*Stated task*. Lay out the data as a numbered list, starting at the line that contains "Курсы повышения квалификации (687, 482)" and ending at the line that contains "Cookies (297, 806)". Leave out any blank lines.

## START The input

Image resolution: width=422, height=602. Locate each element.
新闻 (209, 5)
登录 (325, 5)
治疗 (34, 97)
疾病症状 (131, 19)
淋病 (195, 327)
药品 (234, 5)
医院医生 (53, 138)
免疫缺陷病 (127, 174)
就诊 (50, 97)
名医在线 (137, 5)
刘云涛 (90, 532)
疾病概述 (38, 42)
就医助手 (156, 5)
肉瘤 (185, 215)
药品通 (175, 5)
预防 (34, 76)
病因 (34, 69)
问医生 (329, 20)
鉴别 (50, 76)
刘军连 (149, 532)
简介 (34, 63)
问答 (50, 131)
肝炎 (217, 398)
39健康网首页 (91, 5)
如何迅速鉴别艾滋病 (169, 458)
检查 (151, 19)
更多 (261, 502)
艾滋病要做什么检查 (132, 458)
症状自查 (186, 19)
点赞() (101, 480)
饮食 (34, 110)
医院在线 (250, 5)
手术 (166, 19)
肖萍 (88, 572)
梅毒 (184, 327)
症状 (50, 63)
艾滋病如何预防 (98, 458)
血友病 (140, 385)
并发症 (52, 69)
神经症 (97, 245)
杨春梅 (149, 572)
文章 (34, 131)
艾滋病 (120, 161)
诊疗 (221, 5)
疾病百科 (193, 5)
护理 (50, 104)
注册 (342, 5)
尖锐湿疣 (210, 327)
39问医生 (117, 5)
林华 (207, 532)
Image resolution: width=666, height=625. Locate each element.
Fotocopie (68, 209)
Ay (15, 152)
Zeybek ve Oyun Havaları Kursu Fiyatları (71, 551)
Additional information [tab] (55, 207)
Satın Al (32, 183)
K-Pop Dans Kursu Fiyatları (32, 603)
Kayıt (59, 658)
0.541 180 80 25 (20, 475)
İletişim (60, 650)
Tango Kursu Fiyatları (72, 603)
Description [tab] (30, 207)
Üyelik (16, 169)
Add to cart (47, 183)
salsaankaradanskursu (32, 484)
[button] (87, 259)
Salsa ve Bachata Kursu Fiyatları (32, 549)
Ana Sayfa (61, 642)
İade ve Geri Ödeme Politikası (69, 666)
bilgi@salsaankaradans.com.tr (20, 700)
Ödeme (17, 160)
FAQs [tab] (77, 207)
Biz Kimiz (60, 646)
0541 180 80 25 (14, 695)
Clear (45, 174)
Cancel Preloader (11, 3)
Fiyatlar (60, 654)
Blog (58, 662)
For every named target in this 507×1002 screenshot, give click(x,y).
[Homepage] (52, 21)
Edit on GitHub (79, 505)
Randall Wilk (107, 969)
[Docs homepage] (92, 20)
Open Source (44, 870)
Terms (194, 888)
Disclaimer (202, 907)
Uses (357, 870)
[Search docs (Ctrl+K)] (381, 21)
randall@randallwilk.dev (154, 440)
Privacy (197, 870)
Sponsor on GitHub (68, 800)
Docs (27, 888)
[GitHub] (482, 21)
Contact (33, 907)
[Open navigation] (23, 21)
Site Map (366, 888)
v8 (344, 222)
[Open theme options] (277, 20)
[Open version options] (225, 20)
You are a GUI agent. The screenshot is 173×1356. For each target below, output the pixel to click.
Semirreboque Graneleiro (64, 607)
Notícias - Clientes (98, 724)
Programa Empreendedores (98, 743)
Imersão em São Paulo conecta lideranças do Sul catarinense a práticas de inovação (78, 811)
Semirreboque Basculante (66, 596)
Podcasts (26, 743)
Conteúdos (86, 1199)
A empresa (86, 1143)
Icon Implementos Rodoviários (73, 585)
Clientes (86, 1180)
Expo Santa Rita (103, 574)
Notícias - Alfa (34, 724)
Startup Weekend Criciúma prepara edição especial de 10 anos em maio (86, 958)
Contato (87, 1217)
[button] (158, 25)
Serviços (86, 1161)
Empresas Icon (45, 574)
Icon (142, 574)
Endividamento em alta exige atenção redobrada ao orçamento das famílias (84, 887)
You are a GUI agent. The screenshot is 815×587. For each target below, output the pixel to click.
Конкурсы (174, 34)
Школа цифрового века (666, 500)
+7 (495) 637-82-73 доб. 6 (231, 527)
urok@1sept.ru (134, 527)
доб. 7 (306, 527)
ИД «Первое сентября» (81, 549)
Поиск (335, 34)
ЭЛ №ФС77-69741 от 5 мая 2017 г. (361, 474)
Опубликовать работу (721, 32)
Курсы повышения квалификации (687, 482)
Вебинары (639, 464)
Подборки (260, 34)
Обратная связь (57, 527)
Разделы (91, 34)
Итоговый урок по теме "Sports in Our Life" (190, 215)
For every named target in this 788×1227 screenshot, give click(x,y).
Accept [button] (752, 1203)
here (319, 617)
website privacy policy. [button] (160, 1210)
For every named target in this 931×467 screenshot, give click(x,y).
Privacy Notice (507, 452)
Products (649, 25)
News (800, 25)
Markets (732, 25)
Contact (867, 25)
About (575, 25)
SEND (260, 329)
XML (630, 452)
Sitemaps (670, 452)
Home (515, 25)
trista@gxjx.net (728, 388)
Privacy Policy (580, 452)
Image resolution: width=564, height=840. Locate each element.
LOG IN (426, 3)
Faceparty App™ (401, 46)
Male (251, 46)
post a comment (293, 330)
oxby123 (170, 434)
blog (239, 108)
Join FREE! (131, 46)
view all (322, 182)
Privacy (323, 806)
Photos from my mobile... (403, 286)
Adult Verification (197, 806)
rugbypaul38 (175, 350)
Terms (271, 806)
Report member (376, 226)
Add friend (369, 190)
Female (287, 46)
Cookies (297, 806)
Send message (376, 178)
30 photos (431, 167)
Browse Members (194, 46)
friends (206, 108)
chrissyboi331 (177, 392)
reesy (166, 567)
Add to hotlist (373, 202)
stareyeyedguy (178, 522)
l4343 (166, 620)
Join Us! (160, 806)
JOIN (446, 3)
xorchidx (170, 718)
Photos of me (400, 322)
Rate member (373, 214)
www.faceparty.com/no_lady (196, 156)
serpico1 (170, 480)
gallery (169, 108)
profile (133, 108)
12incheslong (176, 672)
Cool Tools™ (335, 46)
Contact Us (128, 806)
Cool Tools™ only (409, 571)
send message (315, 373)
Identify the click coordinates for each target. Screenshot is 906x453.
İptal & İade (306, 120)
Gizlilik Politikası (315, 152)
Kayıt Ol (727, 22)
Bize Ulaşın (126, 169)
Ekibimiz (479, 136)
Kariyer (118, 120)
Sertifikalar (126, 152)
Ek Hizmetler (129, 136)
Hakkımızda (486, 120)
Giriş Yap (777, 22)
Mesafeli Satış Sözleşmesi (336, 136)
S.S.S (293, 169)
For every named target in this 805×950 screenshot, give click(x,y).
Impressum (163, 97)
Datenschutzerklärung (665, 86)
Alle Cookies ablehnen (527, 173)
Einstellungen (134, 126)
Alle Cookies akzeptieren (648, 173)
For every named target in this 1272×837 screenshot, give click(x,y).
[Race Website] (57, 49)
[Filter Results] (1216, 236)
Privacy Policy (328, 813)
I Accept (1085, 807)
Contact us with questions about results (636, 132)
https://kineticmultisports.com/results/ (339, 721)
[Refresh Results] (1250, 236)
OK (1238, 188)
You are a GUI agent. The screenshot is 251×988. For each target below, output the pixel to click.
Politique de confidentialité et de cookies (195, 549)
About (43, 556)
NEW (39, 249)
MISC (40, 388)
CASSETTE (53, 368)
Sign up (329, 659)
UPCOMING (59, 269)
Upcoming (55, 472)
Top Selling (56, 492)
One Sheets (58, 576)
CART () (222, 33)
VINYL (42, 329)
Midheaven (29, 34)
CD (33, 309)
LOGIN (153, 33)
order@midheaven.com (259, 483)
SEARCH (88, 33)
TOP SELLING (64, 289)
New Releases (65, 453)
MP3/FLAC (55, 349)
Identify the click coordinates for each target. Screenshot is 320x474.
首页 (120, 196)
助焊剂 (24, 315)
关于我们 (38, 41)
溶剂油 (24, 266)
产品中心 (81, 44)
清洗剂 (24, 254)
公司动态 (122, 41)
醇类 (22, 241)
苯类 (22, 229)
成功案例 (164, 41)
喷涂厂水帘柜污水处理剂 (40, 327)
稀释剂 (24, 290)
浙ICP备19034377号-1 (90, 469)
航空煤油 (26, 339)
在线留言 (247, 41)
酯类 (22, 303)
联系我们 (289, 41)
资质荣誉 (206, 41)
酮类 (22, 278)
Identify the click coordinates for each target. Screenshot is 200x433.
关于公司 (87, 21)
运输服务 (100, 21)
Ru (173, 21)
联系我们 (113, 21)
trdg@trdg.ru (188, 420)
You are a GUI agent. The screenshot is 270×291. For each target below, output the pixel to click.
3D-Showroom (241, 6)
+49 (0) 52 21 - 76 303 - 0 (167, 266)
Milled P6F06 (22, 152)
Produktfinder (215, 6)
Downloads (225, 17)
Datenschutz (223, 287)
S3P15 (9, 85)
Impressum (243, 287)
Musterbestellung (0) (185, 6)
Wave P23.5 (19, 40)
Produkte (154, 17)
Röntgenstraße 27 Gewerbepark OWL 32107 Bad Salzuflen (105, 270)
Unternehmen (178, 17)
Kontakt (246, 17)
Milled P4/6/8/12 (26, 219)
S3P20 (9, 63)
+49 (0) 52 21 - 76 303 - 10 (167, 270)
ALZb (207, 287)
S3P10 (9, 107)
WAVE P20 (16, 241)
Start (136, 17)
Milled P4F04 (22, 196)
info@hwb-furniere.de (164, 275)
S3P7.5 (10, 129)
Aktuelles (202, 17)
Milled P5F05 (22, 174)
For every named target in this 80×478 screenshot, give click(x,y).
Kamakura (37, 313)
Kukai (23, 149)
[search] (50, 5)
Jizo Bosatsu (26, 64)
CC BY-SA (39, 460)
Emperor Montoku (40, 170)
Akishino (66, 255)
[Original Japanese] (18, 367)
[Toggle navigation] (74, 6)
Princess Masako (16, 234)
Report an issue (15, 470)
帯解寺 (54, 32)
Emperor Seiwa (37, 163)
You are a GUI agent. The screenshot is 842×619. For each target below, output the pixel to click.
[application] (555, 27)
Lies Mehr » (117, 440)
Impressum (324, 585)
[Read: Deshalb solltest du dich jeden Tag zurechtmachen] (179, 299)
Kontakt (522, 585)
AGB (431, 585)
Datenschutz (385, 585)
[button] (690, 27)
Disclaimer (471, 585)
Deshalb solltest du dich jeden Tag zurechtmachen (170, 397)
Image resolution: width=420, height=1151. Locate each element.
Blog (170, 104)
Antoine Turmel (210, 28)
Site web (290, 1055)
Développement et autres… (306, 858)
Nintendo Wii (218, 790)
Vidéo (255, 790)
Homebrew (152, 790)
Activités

## END The input

*The response*.
1. Курсы повышения квалификации (687, 482)
2. Вебинары (639, 464)
3. Подборки (260, 34)
4. Обратная связь (57, 527)
5. Разделы (91, 34)
6. Итоговый урок по теме "Sports in Our Life" (190, 215)
7. For every named target in this 788×1227 screenshot, give click(x,y).
8. Accept [button] (752, 1203)
9. here (319, 617)
10. website privacy policy. [button] (160, 1210)
11. For every named target in this 931×467 screenshot, give click(x,y).
12. Privacy Notice (507, 452)
13. Products (649, 25)
14. News (800, 25)
15. Markets (732, 25)
16. Contact (867, 25)
17. About (575, 25)
18. SEND (260, 329)
19. XML (630, 452)
20. Sitemaps (670, 452)
21. Home (515, 25)
22. trista@gxjx.net (728, 388)
23. Privacy Policy (580, 452)
24. Image resolution: width=564, height=840. Locate each element.
25. LOG IN (426, 3)
26. Faceparty App™ (401, 46)
27. Male (251, 46)
28. post a comment (293, 330)
29. oxby123 (170, 434)
30. blog (239, 108)
31. Join FREE! (131, 46)
32. view all (322, 182)
33. Privacy (323, 806)
34. Photos from my mobile... (403, 286)
35. Adult Verification (197, 806)
36. rugbypaul38 (175, 350)
37. Terms (271, 806)
38. Report member (376, 226)
39. Add friend (369, 190)
40. Female (287, 46)
41. Cookies (297, 806)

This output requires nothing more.